Un chiffre inquiétant qui est pourtant en baisse depuis plusieurs années. L’exposition des animaux aurait en effet chuté de 48 % depuis 2005, et d’environ 20 % ces 4 dernières années chez les animaux domestiques et d’élevage, selon deux rapports de l’Anses parus ce jeudi.

L’exposition aux antibiotiques importants pour la santé humaine que sont les céphalosporines et les fluoroquinolones ont suivi cette tendance à la baisse. Résultat : les résistances chez E.coli dans les élevages de porc et des volaille ont diminué depuis 2010.

En revanche, une inquiétude persiste en ce qui concerne la colistine.
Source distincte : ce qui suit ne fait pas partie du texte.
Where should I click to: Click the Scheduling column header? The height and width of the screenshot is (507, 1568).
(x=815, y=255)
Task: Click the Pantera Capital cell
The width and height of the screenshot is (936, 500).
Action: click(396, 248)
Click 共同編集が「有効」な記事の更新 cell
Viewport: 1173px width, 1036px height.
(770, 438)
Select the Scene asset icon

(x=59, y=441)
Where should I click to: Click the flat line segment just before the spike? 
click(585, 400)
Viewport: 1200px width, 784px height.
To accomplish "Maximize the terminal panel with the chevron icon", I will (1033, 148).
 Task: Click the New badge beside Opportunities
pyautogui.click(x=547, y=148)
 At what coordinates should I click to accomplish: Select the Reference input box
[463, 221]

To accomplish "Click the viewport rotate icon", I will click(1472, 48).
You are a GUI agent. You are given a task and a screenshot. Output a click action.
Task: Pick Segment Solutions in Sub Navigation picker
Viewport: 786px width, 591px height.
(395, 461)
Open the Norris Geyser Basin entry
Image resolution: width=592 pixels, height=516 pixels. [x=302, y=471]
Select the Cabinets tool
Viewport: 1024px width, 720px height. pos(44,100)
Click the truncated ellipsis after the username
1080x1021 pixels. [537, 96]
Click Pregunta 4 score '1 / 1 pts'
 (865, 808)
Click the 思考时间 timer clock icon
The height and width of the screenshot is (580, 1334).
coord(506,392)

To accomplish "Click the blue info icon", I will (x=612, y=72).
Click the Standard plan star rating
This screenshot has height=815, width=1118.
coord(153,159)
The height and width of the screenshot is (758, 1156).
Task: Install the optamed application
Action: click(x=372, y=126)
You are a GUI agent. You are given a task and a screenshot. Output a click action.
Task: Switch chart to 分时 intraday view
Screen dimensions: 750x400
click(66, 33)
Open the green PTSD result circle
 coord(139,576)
Cet antibiotique est très précieux pour la santé humaine car il est l’un des médicaments de dernier recours. Or, c’est l’une des molécules les plus utilisées dans les filières de volaille et de porc. Du fait de l’émergence de résistance à cet antibiotique un peu partout dans le monde, l’Agence européenne du médicament a recommandé une baisse de 65 % des ventes dans l’Union européenne dans les 4 ans à venir.

Rappelons d’ailleurs que l’Europe a interdit en 2006 l’utilisation des antibiotiques comme facteurs de croissance chez les animaux. L’utilisation des antibiotiques d’importance critique dans le cadre d’un usage préventif a également été prohibée.